AL-LC induces cardiomyocyte death in zebrafish. A: active caspase 3 expression was measured using immunoblot analysis, with GAPDH as a loading control. Fifteen zebrafish were homogenized per experiment; n = 3 experiments. B: hearts were isolated from zebrafish 3 days postinjection and stained for TUNEL-labeled nuclei with 4′,6-diamidino-2-phenylindole (DAPI) counterstain. n = 6 zebrafish/group. C: cardiac-specific annexin expression was quantified 3 days after LC injection. Hearts were isolated, costained with DAPI, and imaged to determine cardiomyocyte death. n = 5 zebrafish/group. *P < 0.05.

Fig. 4.

Electron microscopy shows the absence of AL fibril infiltration. A–C: transmission electron micrographs of the cardiac chamber in Veh-injected (A), Con-LC-injected (B), and AL-LC-injected (C) zebrafish 3 days postinjection (5 days postfertilization). Left: micrographs taken at a magnification of ×690. Blood cells were visible within the cardiac chamber, and striated skeletal muscle was observed adjacent to the wall of the chamber. Right: micrographs taken at a magnification of ×6,800. Striated sarcomeric patterning of the cardiomyocytes can be observed with no detectable fibril deposition.

Fig. 5.

AL-LC injection leads to loss of survival. A: Kaplan-Meier analysis of survival after the injection of Veh, Con-LC, or AL-LC. Survival was monitored daily. n ≥ 60 zebrafish/group. B: percent survival of zebrafish 3 days postinjection with Veh, Con-LC from 2 separate patients (1 and 2), or AL-LC isolated from 3 separate patients (1–3). n ≥ 75 zebrafish/group. *P < 0.01.

Fig. 6.

AL-LC injection leads to loss of survival in a dose-dependent manner.
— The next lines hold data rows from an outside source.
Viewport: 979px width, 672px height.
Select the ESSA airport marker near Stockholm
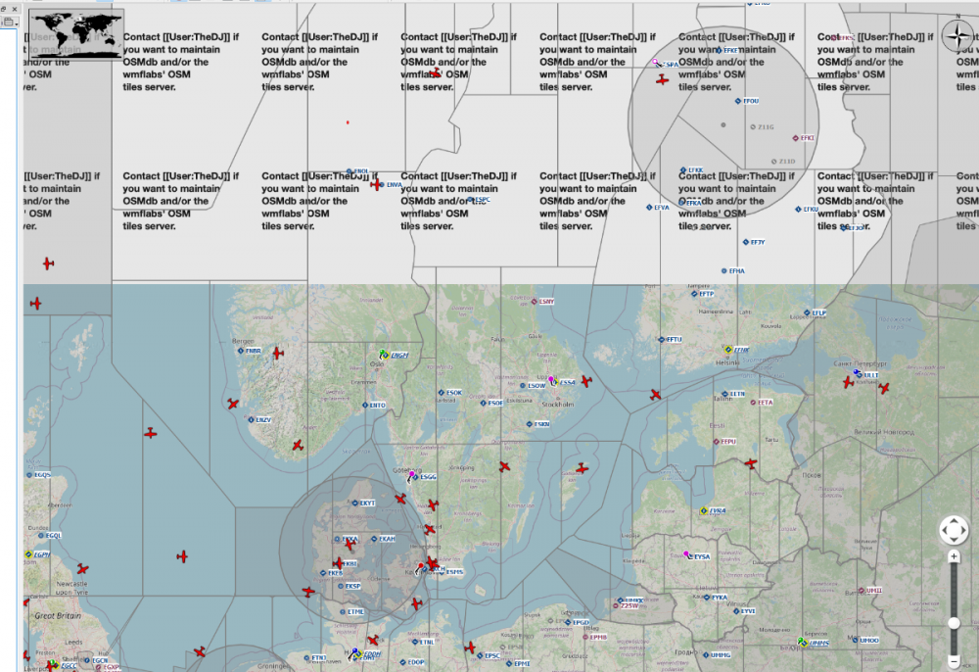tap(554, 382)
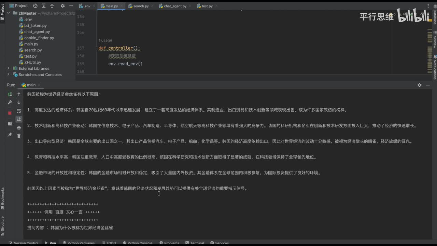
Task: Click the '1 usage' hint above controller
Action: [x=105, y=40]
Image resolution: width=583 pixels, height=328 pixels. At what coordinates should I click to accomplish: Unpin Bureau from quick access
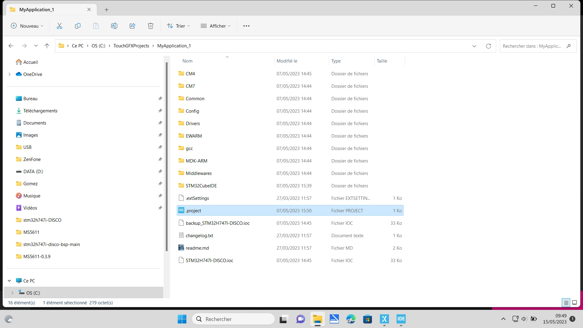(160, 98)
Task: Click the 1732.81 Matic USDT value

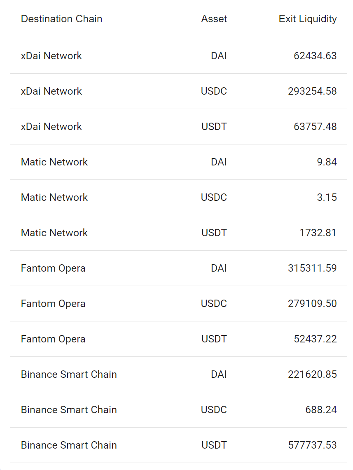Action: tap(318, 233)
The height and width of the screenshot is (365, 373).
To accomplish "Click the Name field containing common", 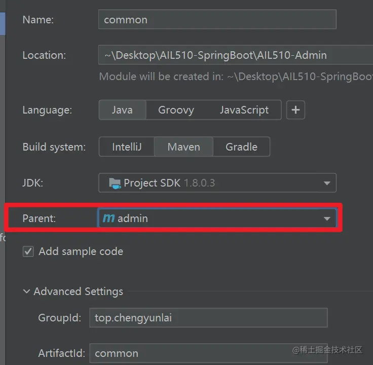I will (x=217, y=20).
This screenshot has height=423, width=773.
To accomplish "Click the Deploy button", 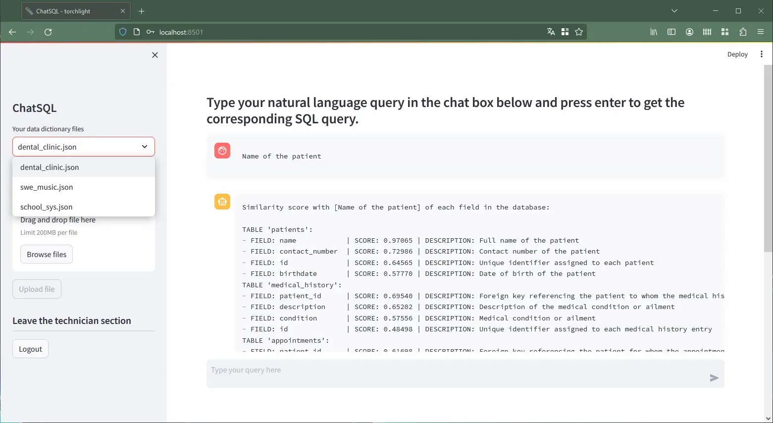I will pos(737,54).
A–C: Kaplan-Meier analysis of survival after the injection of Veh, Con-LC, or AL-LC at varying dose concentrations of 10 μg/ml (A), 100 μg/ml (B), or 1,000 μg/ml (C). Survival was monitored daily. n ≥ 75 zebrafish/group. *P < 0.01.

Fig. 7.

p38 MAPK inhibition prevents AL-LC-induced cardiac dysfunction in vivo. Color Doppler echocardiography in zebrafish embryos is shown. A: color Doppler image of an embedded zebrafish embryo. The schematic indicates the orientation of cardiac chambers and placement of the probe. B: representative color Doppler peak flow tracings of zebrafish 3 days postfertilization with and without concomitant treatment with the p38 MAPK inhibitor SB-203580 (SB). C: quantification of peak flow measurements. n = 5–6 zebrafish/group. *P < 0.05.

Fig. 8.

p38 MAPK inhibition prevents AL-LC-induced toxicity in vivo. A: Kaplan-Meier survival analysis of zebrafish treated with SB at the time of injection of Veh, AL-LC, or Con-LC. Median survival is indicated by the dotted line. B: Kaplan-Meier survival analysis of zebrafish treated with SB 5 days after the injection of Veh, AL-LC, or Con-LC. C: representative images of hearts isolated from zebrafish 72 h postinjection and stained for TUNEL-positive nuclei with DAPI counterstain. D: quantification of TUNEL-positive nuclei. n = 4–7 zebrafish/group. E: active caspase 3 expression measured using Western blot analysis. Fifteen zebrafish were homogenized per experiment; n = 2 experiments. F: phospho-p38 expression measured by Western blot analysis. Fifteen zebrafish were used per experiment; n = 2 experiments. *P < 0.05.